Çoklu bulut çağında, uygulama platformu uyumluluğu ve güvenliği sağlamayı amaçlar. Güvenlik ilkelerini ve protokollerini merkezileştirerek, bulutlar genelinde tutarlı standartların sağlanmasına yardımcı olur. Bu veri görünürlüğü yalnızca uyumluluk yükümlülükleri için çok önemli değildir, aynı zamanda geliştiriciler tarafından API’ler arasındaki veri akışlarını optimize etmek için de kullanılabilir. Paralel bir eğilim, güvenlik hususlarını kaynakta, yani geliştiricilerin kod yazmaya başladığında entegre eden “sola kaydırma” zihniyetidir. Bu, pazara sürüm süresini ve çevikliği iyileştirmeye yardımcı olur ve işbirliği, tekrarlanabilirlik ve kullanılabilirlik gibi modern uygulama geliştirmenin kritik yönlerini destekler.
Bir şirketin stratejisinin çoklu buluttan hibrit buluta kayması, bulutlar arasındaki bu entegrasyonu ve düzenlemeyi ekleyerek olur. Hibrit bulutun faydaları, sınır bilgi işlemin büyümesiyle daha da artıyor. Ekosistem çeşitli ve karmaşıktır. Uç cihazlar genellikle belirli bir görev düşünülerek oluşturulur ve bu nedenle genellikle birden fazla satıcıdan gelir ve bu da kaos yaratabilir. Ancak her şeyi ölçeklenebilir bir uygulama platformu aracılığıyla birleştirmek, yeniliği yönlendiren tutarlılık ve esneklik sağlar.
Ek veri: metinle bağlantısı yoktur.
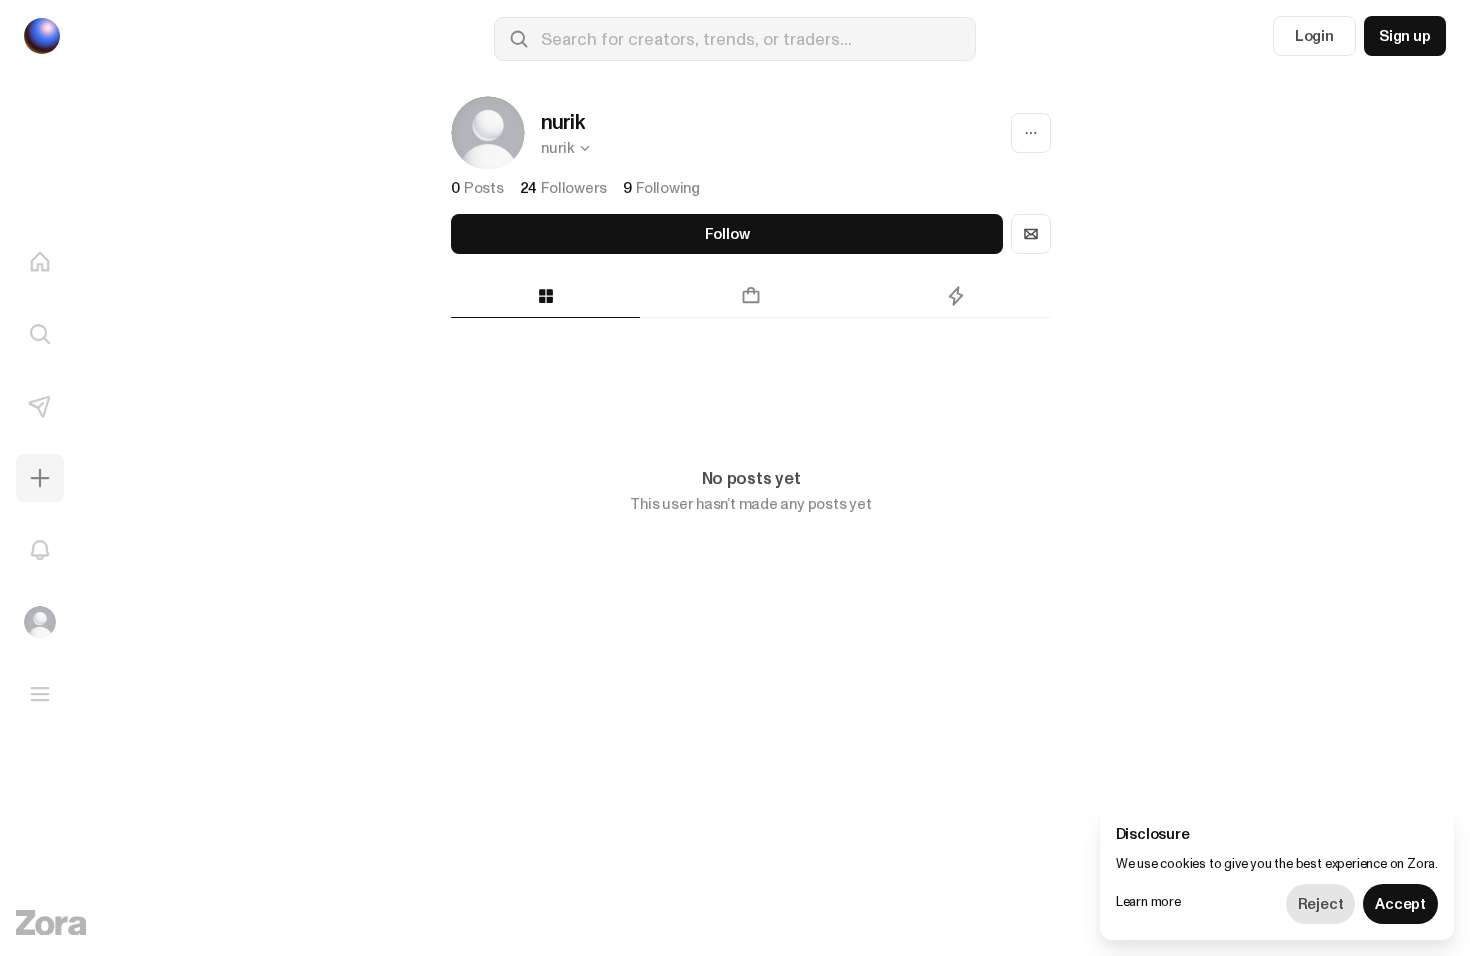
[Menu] (40, 694)
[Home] (40, 262)
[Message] (1031, 234)
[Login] (40, 622)
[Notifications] (40, 550)
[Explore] (40, 334)
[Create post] (40, 478)
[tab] (545, 296)
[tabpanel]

BT ortamınız her şeyi şirket içinde tutuyorsa mantık aynıdır. İşletmeler, eski uygulamalarını nasıl modernize edecekleri konusunda zor kararlarla karşı karşıya. Şirket içi ve bulut ortamları arasında birlikte çalışabilirlik oluşturmak için ortak bir soyutlama katmanı kullanmak, belirli kod parçalarını “kaldırıp kaydırmayı” veya yeniden düzenlemeyi kolaylaştırır.
Bununla birlikte, bir uygulama platformu, birden çok yetenek ve protokolün karmaşık bir dokusudur. Sıfırdan bir tane oluşturmak, muhtemelen birçok BT ekibi tarafından kullanılan kaynakları aşacak ve aslında riskli olabilecek önemli yatırımlar gerektirecektir. Ayrıca, DevOps’un zaman içindeki hızlı gelişimiyle birlikte, herhangi bir platformun sürekli olarak iyileştirilmesi esastır.
Bunun yerine, şirketler yeni bir teknoloji fırsatıyla karşı karşıya kaldıklarında her zamanki tepkilerini seçebilirler: onu yakalamalarını sağlayacak teknoloji ortaklarına bakın. Daha fazla ekip, arka uç mühendisliği yerine ön hat geliştirmeye atanabildiğinde, iş üretkenliği artacak ve pazardaki rekabet gücü artacaktır.